Les résultats de «TargetSmart» pourraient être déterminants pour les «midterms» (élections de mi-mandat) de cet automne. Le 8 novembre, 35 des 100 membres du Sénat et les 435 membres de la Chambre des représentants devront se soumettre à une réélection.
Dans sa dernière newsletter, «TargetSmart» écrit qu'il n'existe pas encore de données pour tous les Etats. Toutefois, une tendance se dessine déjà:
Dans le Wisconsin et le Michigan, les électeurs voteront sur le droit à l'avortement en même temps que les midterms, comme cela a déjà été le cas au Kansas. Selon «TargetSmart», depuis le 24 juin, les femmes ont été 15,6% plus nombreuses que les hommes à se faire enregistrer dans le Wisconsin. De plus, le pourcentage élevé de femmes se traduit également par un pourcentage plus élevé de démocrates. 52,4% de tous les nouveaux électeurs sont des démocrates, alors que seulement 16,6% des nouveaux électeurs se sont inscrits en tant que républicains.
Il en va de même dans le Michigan: parmi les 12 879 nouveaux électeurs qui se sont inscrits depuis la décision «Dobbs», les femmes dépassent les hommes de 8 points de pourcentage, selon les données «TargetSmart». Dans le même temps, les démocrates sont 18 points de pourcentage plus nombreux que les républicains à s'être inscrits.

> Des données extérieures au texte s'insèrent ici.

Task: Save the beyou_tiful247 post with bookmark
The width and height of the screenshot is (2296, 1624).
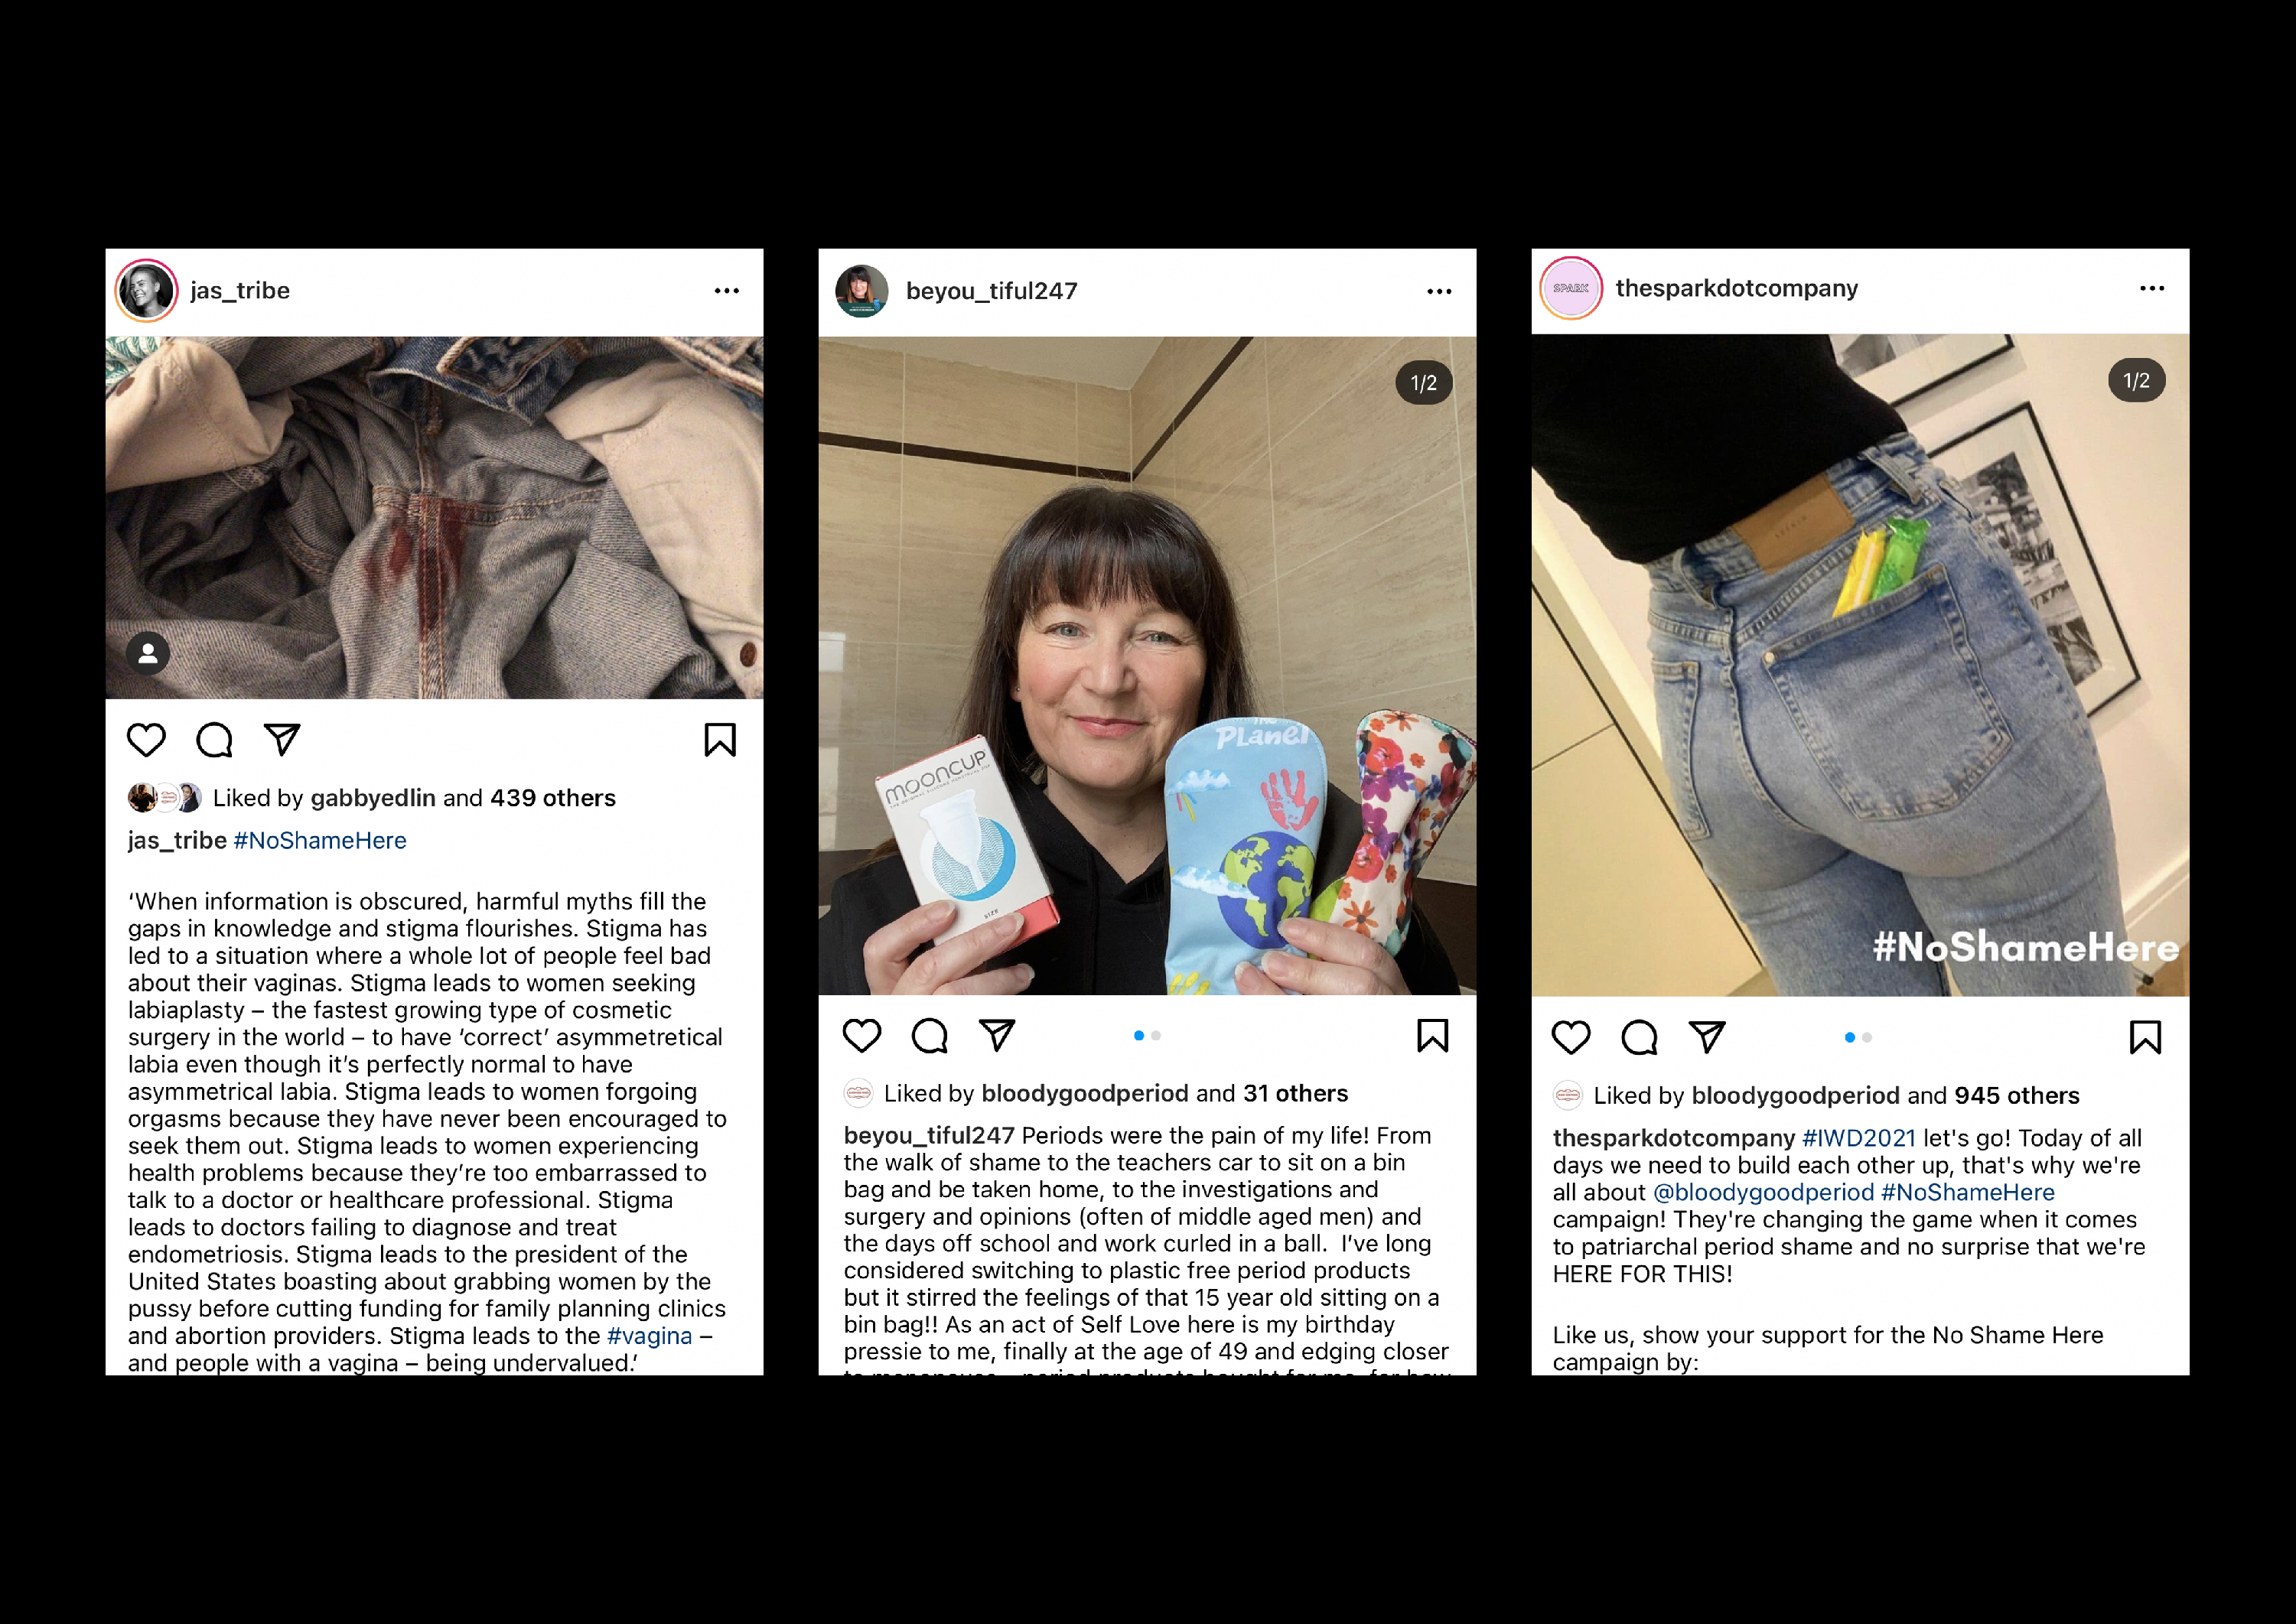Action: [1433, 1035]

En revanche, dans des Etats comme le Rhode Island et New York, où les droits reproductifs sont protégés par les démocrates au gouvernement, il n'y a pas d'écart entre les sexes, a-t-il ajouté.
On ne sait pas encore si l'effet «Dobbs» sera en mesure de décider de manière significative des élections de novembre. Toutefois, «des indices anecdotiques et des sondages indiquent que l'avortement est en train de monter dans la liste des priorités pour de nombreux électeurs», écrit le Washinton Post. Si davantage de femmes et de partisans de l'avortement, pour qui les droits à l'avortement sont importants, se rendent aux urnes, la position des candidats sur ce sujet pourrait donc être déterminante.

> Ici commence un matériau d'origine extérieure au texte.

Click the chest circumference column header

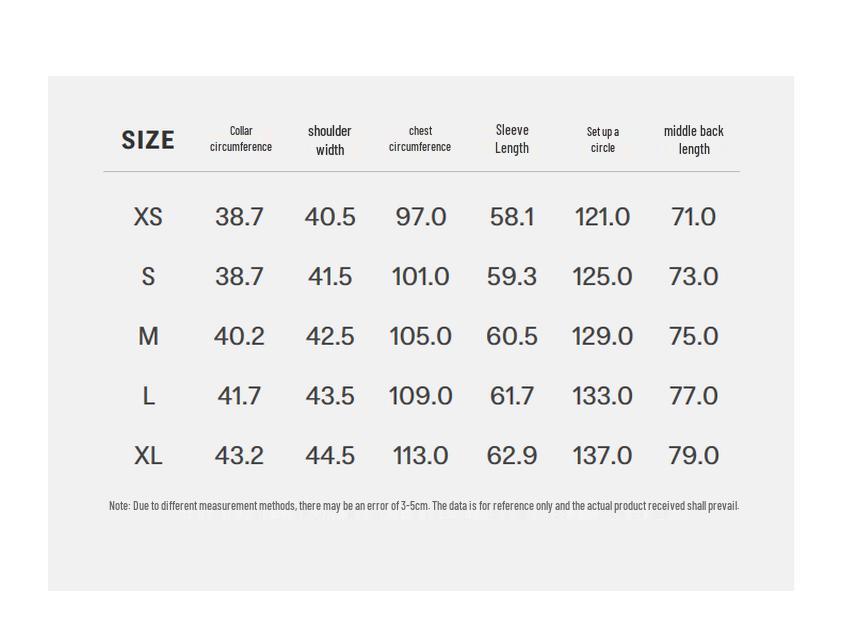pos(420,139)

John Della Volpe, expert en sondages à l'Institut de politique de la Harvard Kennedy School, a également affirmé lors d'une interview avec la chaîne MSNBC:
Et ces femmes seraient majoritairement des femmes démocrates. «C'est le deuxième cycle électoral intermédiaire consécutif où l'on observe une série d'événements publics qui changent la forme de l'électorat», poursuit Della Volpe. En 2018, on l'avait vu avec un mouvement de jeunes après la fusillade de Parkland. A l'époque, de nombreux jeunes s'étaient notamment réinscrits.
Pendant longtemps, les choses ne se sont pas présentées sous les meilleurs auspices pour les démocrates en vue du 8 novembre. Les derniers sondages montrent désormais que le parti du président Biden peut reprendre espoir, du moins au Sénat. Selon les experts de la plateforme politique «Fivethirtyeight», la probabilité que les démocrates contrôlent une majorité au Sénat a fortement augmenté depuis juin. Les spécialistes estiment désormais cette probabilité à plus de 60%.
Les choses se présentent moins bien pour les démocrates à la Chambre des représentants. La situation y a moins évolué au fil du temps: les experts de «Fivethirtyeight» estiment que les républicains ont actuellement une probabilité de 78% d'obtenir la majorité. Pour l'instant, les démocrates dominent encore la «House» avec une faible majorité.
Néanmoins, les probabilités actuelles ne reflètent que l'humeur du moment dans le pays. Et beaucoup de choses peuvent encore changer d'ici les «midterms» du 8 novembre. Mais ce qui est sûr, c'est qu'en plus des thèmes traditionnellement importants comme la situation économique, le thème de l'avortement aura cette fois-ci beaucoup plus de poids que les autres années.